The huge Web services provider, in an email to eWEEK and other users, said it has determined a new strategy to prevent it from happening again.
The Web-serving mechanism that serves up millions of ads and targets them to specific sites sustained a major outage that slowed ad delivery or blocked access to 55,185 Websites, according to Dynatrace, an application performance management (APM) service provider. Those sites included eWEEK.com and other QuinStreet sites, such as CIO Insight, Baseline, IT Business Edge, Datamation and Enterprise Networking Planet.
Others affected were USA Today, the Wall Street Journal, Forbes, BBC.com and YouTube. The Guardian and the Enquirer news sites in the U.K. also were hit.
Google reported that the outage lasted about two hours, from 5:45 a.m. PST to 7:31 a.m. PST.
In some cases, such as eWEEK's, the non-delivery of the ads blocked sections of content on the site's home and article pages from resolving correctly in browsers. In other cases, no ads were served, and sites loaded faster than normal—to the delight of some readers.
"This was the first DFP (DoubleClick for Publishers) outage of this significance for many years and we take it very seriously," Google executives Neal Mohan (vice president, Display and Video Advertising) and Scott Silver (vice president, Engineering) wrote in a memo to users. "Our team's first priority was restoring service and making sure the immediate issue would not recur. We are writing now to explain what happened and what we are doing to protect against future incidents."
The details, according to Mohan and Silver, were:
- "The DFP ad server relies on an internal service that began degrading in performance. This caused a cascading failure on DFP ad servers, leading to the outage."

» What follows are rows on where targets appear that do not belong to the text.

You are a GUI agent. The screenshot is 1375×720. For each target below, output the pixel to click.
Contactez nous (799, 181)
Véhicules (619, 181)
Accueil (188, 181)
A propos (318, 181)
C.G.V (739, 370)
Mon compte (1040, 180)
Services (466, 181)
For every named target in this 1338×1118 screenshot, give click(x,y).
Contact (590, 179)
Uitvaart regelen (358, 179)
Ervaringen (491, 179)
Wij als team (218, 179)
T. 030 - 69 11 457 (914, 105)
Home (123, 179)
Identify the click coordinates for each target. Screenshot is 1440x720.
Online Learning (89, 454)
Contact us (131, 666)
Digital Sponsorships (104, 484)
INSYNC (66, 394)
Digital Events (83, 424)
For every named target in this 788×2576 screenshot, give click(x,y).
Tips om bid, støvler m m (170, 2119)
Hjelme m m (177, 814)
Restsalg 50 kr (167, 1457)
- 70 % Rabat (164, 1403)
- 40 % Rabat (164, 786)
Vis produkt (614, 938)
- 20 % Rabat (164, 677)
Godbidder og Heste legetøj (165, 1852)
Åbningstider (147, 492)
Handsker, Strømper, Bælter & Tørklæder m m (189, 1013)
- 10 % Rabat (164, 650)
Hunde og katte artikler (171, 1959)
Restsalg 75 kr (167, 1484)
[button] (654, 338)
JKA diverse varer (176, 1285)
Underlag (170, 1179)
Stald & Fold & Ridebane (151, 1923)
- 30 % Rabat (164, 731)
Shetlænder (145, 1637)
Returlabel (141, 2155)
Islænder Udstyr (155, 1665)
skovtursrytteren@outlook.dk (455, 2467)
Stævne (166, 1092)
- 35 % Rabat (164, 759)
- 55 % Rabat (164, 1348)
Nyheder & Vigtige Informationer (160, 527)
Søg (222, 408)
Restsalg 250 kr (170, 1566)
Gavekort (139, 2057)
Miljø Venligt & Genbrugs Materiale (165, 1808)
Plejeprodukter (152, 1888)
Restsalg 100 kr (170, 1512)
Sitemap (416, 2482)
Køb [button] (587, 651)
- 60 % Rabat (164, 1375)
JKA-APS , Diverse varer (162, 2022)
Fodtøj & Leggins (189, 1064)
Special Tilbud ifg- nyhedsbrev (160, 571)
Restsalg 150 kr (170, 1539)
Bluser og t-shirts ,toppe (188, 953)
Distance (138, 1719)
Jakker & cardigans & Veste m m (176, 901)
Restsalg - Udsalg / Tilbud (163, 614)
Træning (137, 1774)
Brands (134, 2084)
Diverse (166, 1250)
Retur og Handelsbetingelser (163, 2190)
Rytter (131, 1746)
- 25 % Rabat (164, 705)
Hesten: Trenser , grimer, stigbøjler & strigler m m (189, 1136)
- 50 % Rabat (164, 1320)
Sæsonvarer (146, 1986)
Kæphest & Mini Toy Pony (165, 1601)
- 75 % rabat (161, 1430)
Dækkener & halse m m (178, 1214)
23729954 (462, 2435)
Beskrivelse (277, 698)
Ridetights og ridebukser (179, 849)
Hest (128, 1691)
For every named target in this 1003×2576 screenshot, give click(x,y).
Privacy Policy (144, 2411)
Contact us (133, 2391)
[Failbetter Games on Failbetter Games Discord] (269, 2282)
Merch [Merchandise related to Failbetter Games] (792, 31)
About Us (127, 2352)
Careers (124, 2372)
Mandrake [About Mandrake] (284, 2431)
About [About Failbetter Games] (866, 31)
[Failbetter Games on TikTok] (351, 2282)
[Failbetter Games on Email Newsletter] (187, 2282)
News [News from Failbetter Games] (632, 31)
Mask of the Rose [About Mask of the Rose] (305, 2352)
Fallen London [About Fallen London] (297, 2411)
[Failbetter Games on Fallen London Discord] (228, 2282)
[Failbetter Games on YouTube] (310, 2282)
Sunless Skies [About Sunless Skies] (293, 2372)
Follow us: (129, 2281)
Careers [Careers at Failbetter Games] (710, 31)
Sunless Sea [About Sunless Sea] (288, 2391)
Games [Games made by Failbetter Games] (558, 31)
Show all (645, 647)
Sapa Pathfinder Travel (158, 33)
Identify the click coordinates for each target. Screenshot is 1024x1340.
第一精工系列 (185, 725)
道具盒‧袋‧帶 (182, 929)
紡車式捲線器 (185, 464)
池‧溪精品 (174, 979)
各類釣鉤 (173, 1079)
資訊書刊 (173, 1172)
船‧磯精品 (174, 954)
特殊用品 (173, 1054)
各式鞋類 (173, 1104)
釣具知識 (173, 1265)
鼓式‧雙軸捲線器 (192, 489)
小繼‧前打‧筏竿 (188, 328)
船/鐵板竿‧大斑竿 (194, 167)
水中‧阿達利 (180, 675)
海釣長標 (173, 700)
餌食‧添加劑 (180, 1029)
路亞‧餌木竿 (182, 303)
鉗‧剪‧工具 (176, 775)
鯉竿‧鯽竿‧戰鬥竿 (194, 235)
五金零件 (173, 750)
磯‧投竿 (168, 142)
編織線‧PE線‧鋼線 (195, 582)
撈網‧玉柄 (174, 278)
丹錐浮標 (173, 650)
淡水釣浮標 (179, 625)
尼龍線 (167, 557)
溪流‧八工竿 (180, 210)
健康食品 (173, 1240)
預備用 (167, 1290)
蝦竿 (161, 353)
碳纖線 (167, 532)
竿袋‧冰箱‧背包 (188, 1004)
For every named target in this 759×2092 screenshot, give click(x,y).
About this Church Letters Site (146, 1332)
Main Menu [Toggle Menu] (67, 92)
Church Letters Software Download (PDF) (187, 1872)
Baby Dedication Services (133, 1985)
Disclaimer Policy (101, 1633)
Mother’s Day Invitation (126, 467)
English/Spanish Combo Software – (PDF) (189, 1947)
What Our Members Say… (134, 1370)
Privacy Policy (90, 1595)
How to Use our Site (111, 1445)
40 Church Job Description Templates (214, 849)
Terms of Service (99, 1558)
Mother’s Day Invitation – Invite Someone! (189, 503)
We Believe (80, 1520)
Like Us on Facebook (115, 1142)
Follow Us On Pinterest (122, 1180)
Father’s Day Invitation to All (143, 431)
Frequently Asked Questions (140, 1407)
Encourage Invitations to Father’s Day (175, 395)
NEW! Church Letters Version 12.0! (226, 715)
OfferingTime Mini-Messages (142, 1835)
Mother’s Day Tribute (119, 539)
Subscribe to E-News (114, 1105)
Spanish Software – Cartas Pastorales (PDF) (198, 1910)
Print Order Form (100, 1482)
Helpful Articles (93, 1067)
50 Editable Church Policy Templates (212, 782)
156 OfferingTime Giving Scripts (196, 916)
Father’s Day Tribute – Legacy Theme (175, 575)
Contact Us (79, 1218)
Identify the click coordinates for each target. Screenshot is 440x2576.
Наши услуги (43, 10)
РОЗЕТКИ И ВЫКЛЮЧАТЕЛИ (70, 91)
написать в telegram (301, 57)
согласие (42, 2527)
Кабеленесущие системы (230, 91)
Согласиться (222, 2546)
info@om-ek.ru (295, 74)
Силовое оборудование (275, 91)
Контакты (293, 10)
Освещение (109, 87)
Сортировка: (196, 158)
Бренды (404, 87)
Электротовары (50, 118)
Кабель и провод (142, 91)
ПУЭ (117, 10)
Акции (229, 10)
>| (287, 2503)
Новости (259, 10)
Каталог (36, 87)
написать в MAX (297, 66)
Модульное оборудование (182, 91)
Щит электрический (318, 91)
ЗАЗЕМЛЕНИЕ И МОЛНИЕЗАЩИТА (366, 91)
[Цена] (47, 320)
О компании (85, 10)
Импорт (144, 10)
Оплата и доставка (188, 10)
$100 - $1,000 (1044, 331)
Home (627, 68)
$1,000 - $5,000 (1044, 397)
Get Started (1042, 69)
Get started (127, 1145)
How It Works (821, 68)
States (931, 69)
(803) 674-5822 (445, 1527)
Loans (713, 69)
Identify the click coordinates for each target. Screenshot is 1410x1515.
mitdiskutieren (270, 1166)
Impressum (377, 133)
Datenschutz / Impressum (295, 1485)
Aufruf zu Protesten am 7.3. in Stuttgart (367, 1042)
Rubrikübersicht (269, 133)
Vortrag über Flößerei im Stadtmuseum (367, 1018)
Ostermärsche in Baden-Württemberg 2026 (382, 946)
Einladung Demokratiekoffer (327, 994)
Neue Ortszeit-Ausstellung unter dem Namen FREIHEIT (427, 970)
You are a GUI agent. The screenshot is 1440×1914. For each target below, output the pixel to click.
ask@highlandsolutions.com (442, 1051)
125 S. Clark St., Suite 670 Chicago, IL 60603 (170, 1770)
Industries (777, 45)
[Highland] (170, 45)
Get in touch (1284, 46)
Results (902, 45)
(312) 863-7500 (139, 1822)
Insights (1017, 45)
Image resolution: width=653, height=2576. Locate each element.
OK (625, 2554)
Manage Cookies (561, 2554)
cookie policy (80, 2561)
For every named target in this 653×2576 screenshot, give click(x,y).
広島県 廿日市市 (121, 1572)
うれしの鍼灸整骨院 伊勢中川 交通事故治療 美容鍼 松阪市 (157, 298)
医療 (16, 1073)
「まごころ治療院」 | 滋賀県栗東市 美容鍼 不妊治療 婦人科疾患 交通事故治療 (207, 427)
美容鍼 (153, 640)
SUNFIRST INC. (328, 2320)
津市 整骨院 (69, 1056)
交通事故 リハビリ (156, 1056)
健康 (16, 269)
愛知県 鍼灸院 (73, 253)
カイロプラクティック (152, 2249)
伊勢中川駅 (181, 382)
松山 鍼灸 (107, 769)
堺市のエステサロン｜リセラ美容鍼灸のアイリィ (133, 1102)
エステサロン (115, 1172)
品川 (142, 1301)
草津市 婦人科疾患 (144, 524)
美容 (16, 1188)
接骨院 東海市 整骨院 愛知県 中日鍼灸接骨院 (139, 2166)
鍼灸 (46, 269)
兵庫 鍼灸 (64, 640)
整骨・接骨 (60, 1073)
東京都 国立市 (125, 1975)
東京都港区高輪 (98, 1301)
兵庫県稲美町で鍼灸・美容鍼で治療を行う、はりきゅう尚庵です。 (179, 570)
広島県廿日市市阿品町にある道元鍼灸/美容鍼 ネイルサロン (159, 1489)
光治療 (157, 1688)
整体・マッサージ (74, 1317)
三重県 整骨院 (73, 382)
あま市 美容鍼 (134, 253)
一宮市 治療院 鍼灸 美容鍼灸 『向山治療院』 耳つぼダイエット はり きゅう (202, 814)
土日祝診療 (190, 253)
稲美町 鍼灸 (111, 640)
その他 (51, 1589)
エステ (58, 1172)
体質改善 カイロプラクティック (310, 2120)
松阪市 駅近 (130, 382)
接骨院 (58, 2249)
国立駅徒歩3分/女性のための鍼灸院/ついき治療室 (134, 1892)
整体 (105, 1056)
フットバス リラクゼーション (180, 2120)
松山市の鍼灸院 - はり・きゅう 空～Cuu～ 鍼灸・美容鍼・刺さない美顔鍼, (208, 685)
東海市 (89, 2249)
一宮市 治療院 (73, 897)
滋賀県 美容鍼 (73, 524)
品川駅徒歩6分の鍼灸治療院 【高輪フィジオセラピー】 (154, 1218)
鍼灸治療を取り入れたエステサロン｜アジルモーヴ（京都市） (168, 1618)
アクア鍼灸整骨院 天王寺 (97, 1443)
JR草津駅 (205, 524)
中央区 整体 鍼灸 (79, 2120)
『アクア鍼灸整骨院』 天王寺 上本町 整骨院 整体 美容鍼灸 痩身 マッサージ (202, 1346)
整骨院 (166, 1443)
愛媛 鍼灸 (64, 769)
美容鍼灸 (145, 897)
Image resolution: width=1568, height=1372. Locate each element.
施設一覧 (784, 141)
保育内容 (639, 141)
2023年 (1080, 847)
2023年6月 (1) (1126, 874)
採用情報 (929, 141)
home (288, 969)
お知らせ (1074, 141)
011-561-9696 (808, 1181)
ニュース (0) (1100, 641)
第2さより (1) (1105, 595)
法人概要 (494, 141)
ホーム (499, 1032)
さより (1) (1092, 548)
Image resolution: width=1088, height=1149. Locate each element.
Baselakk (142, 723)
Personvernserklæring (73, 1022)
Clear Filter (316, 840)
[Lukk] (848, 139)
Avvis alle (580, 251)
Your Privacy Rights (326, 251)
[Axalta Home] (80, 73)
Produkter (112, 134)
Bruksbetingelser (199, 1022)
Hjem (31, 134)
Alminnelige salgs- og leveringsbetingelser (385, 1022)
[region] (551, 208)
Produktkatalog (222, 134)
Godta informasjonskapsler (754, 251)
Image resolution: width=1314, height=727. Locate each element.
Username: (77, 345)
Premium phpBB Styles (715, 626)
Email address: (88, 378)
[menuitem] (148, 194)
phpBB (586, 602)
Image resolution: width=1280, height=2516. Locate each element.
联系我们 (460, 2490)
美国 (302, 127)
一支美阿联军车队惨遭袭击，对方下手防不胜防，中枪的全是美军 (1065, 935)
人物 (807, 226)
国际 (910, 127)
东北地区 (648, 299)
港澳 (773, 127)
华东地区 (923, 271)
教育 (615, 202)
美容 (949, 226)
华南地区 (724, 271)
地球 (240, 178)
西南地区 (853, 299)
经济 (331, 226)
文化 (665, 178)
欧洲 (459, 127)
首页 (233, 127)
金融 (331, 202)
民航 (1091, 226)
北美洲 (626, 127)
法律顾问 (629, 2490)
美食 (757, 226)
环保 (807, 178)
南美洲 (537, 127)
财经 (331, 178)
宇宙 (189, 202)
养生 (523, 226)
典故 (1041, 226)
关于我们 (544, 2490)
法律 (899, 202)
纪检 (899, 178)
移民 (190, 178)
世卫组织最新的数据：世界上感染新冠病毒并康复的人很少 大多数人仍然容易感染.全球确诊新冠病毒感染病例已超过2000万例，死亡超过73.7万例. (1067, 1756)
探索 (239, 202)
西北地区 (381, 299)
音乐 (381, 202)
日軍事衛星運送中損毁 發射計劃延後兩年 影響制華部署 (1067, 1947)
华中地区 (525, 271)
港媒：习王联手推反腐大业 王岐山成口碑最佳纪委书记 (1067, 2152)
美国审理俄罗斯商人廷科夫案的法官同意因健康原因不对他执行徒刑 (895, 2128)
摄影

- "We designed our systems to gracefully handle performance degradation from dependent services. However, due to a misconfiguration, we were unable to prevent the outage."
- "To restore ad serving and prevent cascading failures, we restarted the services by provisioning additional resources."
- "We reproduced the failure in a test by degrading the availability of the internal service, proving the misconfiguration caused the cascading failures. We have since rolled out a fix to the configuration globally."
- "We are conducting a complete review of all our processes and production configurations to prevent this from happening again."
Data from Dynatrace indicated that almost every industry was impacted by the outage, including travel, news, entertainment and retail sites.
"It's rare for an organization of this maturity to suffer a major outage. These people are really good," David Jones, director of sales and APM evangelist at Dynatrace, told eWEEK. "We've seen nothing of this scope in recent memory."